Er hat mit seiner Ruhe versucht, eine bessere, friedliche Welt aufzubauen. Das ist ihm vielleicht nicht gelungen, aber er hat es tagtäglich versucht.
SRF News: Was verliert die Welt – aus Ihrer Sicht – mit seinem Tod?
Adolf Ogi: Kofi Annan war ein ausserordentlicher Mensch, weil er durch seine Liebenswürdigkeit, durch seinen Anstand und sein Charisma der Welt sehr viel gegeben hat. Er hat mit seiner Ruhe versucht, eine bessere, friedliche Welt aufzubauen. Das ist ihm vielleicht nicht gelungen, aber er hat es tagtäglich versucht. Deshalb verlieren wir in ihm einen Menschen, der das Gute im Menschen suchte. Und das Gute an Menschen weitergeben wollte.
Sie haben ihn sehr gut gekannt. Was verlieren Sie persönlich?
Ich verliere einen Chef, der mir eine Chance gegeben hat, einen Freund, der mir in meinen schwierigen Zeiten beigestanden ist.
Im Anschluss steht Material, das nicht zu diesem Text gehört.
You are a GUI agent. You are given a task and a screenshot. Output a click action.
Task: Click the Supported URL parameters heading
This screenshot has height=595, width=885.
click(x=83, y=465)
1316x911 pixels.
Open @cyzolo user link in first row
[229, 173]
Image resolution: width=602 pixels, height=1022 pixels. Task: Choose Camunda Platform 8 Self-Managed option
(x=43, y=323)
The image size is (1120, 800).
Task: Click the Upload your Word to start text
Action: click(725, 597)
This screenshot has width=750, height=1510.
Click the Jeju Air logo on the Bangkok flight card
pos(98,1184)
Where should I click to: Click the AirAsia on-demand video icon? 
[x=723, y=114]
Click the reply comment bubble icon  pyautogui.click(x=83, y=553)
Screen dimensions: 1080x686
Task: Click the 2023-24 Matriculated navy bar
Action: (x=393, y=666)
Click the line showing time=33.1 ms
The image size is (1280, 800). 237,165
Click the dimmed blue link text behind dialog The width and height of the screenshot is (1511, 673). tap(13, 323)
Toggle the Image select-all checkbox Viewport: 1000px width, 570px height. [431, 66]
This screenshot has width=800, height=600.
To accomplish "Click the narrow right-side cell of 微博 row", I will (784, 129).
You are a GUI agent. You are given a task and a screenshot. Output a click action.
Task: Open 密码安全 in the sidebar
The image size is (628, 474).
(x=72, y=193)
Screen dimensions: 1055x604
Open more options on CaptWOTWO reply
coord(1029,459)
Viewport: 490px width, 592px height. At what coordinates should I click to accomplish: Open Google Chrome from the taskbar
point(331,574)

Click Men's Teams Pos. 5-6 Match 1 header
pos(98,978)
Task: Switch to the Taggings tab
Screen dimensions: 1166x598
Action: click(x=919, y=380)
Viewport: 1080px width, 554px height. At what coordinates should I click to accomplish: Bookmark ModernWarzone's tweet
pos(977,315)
Ich verliere eine Persönlichkeit, die mir viel gegeben hat und von der ich viel lernen konnte.
Wie ist es eigentlich zu diesem engen Verhältnis gekommen?
Im Jahr 2000 waren wir eine Woche rund um Kandersteg wandern. Wir haben endlose Gespräche geführt. Ich habe gar nicht realisiert, dass er mich in dieser Zeit getestet hat. Als er sich am Ende der Woche verabschiedete, sagte er mir, wenn ich einmal als Bundesrat zurücktrete, solle ich ein Zeitfenster für ihn offen lassen. Ich habe nicht nachgefragt.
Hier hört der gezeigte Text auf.